OpenMOSS / CoLLiE

Collaborative Training of Large Language Models in an Efficient Way
https://openlmlab-collie.readthedocs.io
Apache License 2.0
410 stars 58 forks source link

关于增加千问模型的支持 #153

Closed Jieni05 closed 8 months ago

Jieni05 commented 8 months ago

非常感谢你们的工作。 如果我想使用Qwen14b模型进行微调,应该如何实现?目前框架有支持qwen模型的相关内容吗

KaiLv69 commented 8 months ago

你好,目前的版本还没有自己写qwen,之后有计划支持。 目前可以直接用transformers里的模型+zero3,可以参考教程里的这里 https://openlmlab-collie.readthedocs.io/zh-cn/latest/tutorials/collie-tutorial-2-feature.html#2.2-%E2%80%82-CoLLiE-%E7%9A%84-%E5%85%BC%E5%AE%B9%E6%98%93%E7%94%A8

Jieni05 commented 8 months ago

了解了,如果使用transformers里的模型加载,可以使用collietrainer中的lomo等优化器进行训练吗?使用transformers的模型和collie重写的版本的主要区别是不支持tp和pp并行?
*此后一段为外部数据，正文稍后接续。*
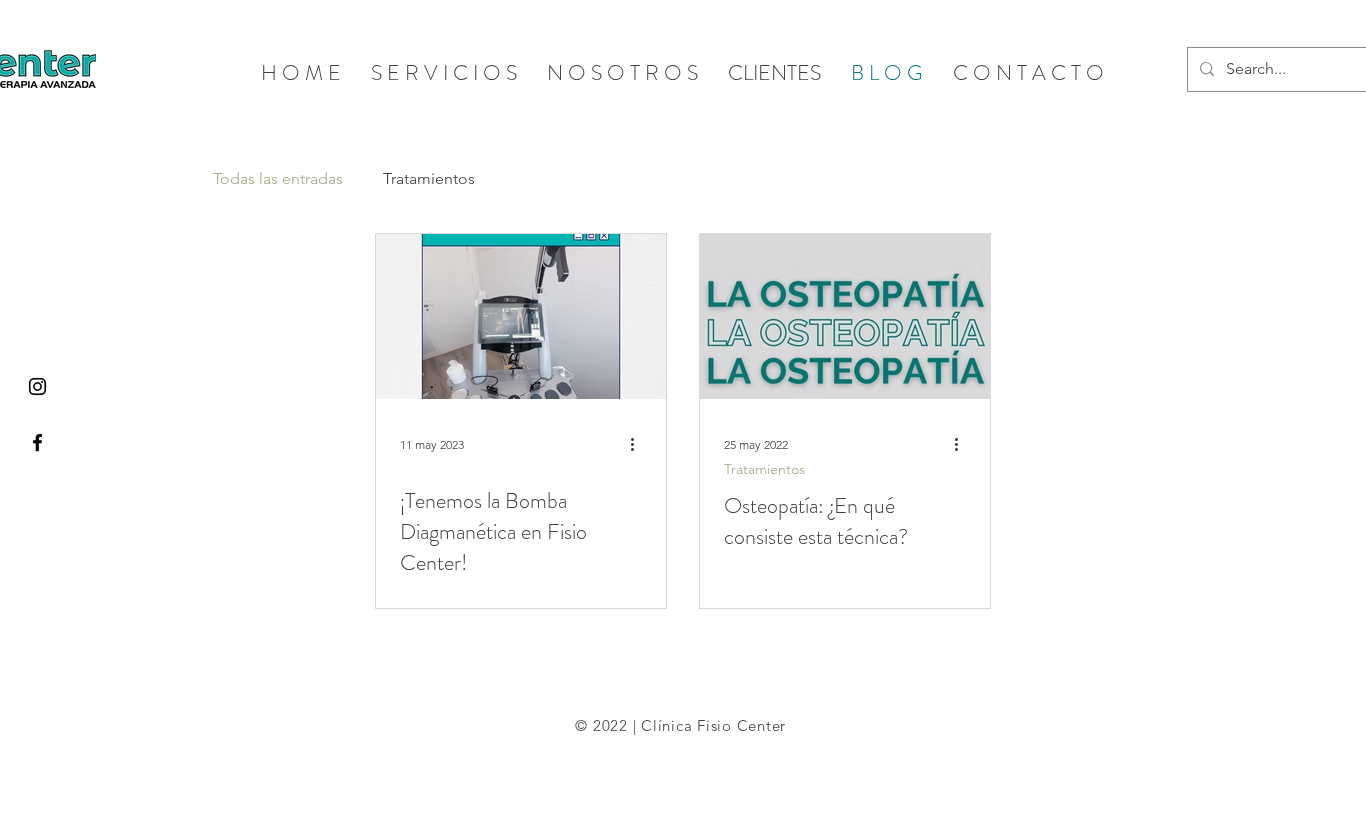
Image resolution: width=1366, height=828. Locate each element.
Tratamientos (429, 178)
KaiLv69 commented 8 months ago

可以用lomo;是的

Jieni05 commented 8 months ago

可以用lomo;是的

我在尝试使用adalomo微调qwen14b模型(使用transformers的模型加载)时遇到了如下问题: AttributeError: 'Parameter' object has no attribute 'ds_shape'. 20240222171014

想请教一下关于这一点需要如何调整代码

KaiLv69 commented 8 months ago

你好,这里忘记考虑不用zero3的情况了,我在dev分支里修改了一下

https://github.com/OpenLMLab/collie/commit/9fbe590ae9368c407bc9ac36e209dfe84fae16be

Cheung-Z commented 6 months ago

可以用lomo;是的

我在尝试使用adalomo微调qwen14b模型(使用transformers的模型加载)时遇到了如下问题: AttributeError: 'Parameter' object has no attribute 'ds_shape'. 20240222171014

想请教一下关于这一点需要如何调整代码

请问您有在qwen模型上跑通么

KaiLv69 commented 6 months ago

@ShawnChang-ei 你好是遇到什么新问题了吗?

Jieni05 commented 6 months ago

可以用lomo;是的

我在尝试使用adalomo微调qwen14b模型(使用transformers的模型加载)时遇到了如下问题: AttributeError: 'Parameter' object has no attribute 'ds_shape'. 20240222171014 想请教一下关于这一点需要如何调整代码

请问您有在qwen模型上跑通么

初步跑通了但是还有一些别的问题没有解决 后面还没来得及继续尝试。 如果是想使用lomo/adalomo微调或许可以参考最近他们关于集成到transformers里的工作:https://github.com/huggingface/transformers/issues/29649

Cheung-Z commented 6 months ago

@ShawnChang-ei 你好是遇到什么新问题了吗? 感谢回复!

有改动的代码

`config = CollieConfig.from_pretrained(pretrained_model, trust_remote_code=True) setup_distribution(config)

tokenizer = AutoTokenizer.from_pretrained( pretrained_model, model_max_length=512, padding_side="right", use_fast=False, trust_remote_code=True ) model = AutoModelForCausalLM.from_pretrained(pretrained_model, device_map=None)`

执行命令

CUDA_VISIBLE_DEVICES=0,1,2,3 torchrun --nnodes=1 --nproc_per_node=4 finetune_qwen.py

报错

Traceback (most recent call last): File "/workspace/zhangxu/CoLLiE/finetune_qwen.py", line 99, in trainer = Trainer( File "/workspace/zhangxu/CoLLiE/collie/controller/trainer.py", line 192, in init self.setup_parallel_model() File "/workspace/zhangxu/CoLLiE/collie/controller/trainer.py", line 284, in setup_parallelmodel self.engine, , , = setup_ds_engine( File "/workspace/zhangxu/CoLLiE/collie/utils/dist_utils.py", line 120, in setup_ds_engine assert isinstance( AssertionError: Currently pipeline or tensor parallelism only supports Collie models.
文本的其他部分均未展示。